Cyber security top of mind for New Zealand boards

The next time a CIO is summoned to the board meeting, she or he should expect a grilling on security and risk management. That’s according to the latest Gartner research which notes interest in these topics is at an all-time high, a view that chimes with findings from the New Zealand Institute of Directors (IoD).

The COVID-19 pandemic has upped the ante for cyber security

In the latest issue of IoD’s membership magazine, Boardroom, the problem is laid bare in a piece by Aura information security general manager Peter Bailey. He cites an increased reliance on digital technologies and a distributed workforce as a result of the COVID-19 pandemic, as bringing cyber security issues to the fore.
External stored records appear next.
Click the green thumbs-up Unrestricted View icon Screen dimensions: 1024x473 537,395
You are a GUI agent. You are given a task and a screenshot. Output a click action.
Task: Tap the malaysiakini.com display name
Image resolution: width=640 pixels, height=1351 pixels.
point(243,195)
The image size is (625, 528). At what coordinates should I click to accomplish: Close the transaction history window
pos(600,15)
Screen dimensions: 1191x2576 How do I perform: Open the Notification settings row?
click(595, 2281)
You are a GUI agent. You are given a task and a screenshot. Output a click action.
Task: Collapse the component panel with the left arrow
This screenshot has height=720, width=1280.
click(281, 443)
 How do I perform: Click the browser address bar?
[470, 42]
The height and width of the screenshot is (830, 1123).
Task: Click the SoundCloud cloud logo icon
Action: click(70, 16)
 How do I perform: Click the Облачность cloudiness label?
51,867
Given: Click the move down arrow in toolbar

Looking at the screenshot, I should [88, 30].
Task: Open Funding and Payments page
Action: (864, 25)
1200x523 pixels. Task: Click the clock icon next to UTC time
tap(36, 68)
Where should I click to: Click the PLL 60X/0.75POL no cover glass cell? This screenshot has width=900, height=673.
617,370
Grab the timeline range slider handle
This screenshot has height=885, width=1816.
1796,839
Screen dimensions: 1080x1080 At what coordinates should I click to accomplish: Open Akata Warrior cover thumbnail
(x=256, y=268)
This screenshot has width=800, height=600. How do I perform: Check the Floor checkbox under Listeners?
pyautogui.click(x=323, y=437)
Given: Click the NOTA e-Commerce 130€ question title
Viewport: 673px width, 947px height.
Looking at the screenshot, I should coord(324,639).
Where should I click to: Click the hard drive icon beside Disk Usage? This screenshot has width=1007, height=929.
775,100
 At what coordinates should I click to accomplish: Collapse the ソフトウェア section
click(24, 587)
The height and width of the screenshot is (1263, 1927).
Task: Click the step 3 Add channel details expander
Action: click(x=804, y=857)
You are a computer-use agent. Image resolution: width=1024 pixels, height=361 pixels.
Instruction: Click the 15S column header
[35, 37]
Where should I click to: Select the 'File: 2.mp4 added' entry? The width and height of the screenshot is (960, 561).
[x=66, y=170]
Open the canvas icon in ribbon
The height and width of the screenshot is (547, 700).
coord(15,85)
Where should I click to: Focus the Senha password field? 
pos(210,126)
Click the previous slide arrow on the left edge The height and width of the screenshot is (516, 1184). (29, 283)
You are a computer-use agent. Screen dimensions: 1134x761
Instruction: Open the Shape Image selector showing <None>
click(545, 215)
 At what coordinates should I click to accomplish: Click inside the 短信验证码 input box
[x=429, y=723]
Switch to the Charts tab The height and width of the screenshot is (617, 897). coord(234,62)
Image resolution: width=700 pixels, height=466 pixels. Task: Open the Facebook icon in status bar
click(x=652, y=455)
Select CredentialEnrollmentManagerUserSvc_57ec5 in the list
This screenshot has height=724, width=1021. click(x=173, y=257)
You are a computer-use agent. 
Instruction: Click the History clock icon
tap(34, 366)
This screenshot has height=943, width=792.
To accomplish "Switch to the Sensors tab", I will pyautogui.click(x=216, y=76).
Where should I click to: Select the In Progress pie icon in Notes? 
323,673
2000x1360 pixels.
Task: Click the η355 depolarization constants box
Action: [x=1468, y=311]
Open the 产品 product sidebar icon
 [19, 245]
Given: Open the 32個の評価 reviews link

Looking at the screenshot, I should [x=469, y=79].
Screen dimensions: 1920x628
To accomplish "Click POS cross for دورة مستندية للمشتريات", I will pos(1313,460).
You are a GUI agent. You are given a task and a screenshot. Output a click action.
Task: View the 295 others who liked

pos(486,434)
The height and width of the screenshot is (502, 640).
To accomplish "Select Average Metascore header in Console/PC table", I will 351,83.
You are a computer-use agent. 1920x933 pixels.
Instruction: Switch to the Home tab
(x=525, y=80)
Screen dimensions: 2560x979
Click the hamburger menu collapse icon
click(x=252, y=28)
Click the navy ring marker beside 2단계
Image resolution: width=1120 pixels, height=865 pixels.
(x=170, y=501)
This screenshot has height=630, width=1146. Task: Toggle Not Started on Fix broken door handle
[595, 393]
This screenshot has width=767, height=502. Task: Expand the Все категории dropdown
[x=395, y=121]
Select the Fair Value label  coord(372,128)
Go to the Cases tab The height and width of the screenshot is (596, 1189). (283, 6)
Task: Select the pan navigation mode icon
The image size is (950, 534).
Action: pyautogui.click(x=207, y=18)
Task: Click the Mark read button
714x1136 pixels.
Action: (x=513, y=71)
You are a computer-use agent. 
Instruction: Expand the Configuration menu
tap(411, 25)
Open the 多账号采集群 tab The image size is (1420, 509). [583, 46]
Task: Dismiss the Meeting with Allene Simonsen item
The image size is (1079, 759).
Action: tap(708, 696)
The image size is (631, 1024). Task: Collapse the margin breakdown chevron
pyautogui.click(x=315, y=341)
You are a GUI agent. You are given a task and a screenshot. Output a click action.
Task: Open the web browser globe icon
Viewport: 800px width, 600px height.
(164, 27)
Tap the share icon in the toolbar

“The very lifeline to productivity in the stormy seas of COVID-19 may tow your organisation into a lurking cyber security iceberg,” he writes. “Having more of your workforce connected to a myriad of internet connections greatly increases your necessary connectivity surface area. This dispersed network creates exponentially more vantage points for cyber criminals to infiltrate your systems as well as increasing the chance of accidental data breaches via your employees.”

IoD Principal Advisor Selwyn Eathorne concurs with this view, noting that as organisations have changed their operation models and practices, the cyber security risk has increased. “Boards are concerned about a large range of matters at this time, including cyber security. Many organisations have changed aspects of their operating models and work practices with more reliance on digital and technology. This has led to increased cyber security risks and is set to continue as organisations transition into the future. Boards will continue to want to know that the their organisations critical assets are being protected. They will need to stay informed about emerging cybersecurity risks, trends and issues,” he says.

How CIOs and CSOs can communicate effectively about cybersecurity

As to whether New Zealand boards believe they are sufficiently informed about cyber security, the feedback is mixed.

“In our 2019 survey of director sentiment, less than half of directors (41%) said that their board received comprehensive reporting from management about data breach risks and incidents. However, 67% of directors of publicly listed companies said that they received comprehensive reporting,” Eathorne says.

Eathorne says there is “no one-size-fits-all approach” to communicating on security and risk management, and it needs to be tailored to the organisation. “Boards and management need to consider the format and frequency of reporting, and consider what information and detail is most valuable in maximising the effectiveness of board oversight in this area. Reporting to the board on cyber security has similar principles to reporting on other areas of an organisation such as health and safety and financial reporting,” he says.

The IoD has produced a guide on how to go about reporting to boards on cyber security which includes a section on six questions covering key areas of interest: metrics, investment, effectiveness, incidents, reporting and awareness.

Gartner meanwhile has distilled its research into five questions, which it describes at follows:

1. The trade-off question: Are we 100% secure?
2. The landscape question: How bad is it out there?—and how do we compare to others?
3. The risk question: Do we know what our risks are? What keeps you up at night?
4. The performance question: Are we spending enough/why are we spending so much?
5. The incident question: How did this happen? What went wrong?

It notes that boards collectively care about three things: revenue/mission, cost and risk. “Board members expect their leaders to interpret topic specific information into its broader business impact. Security and risk management is one of these topics,” Gartner says.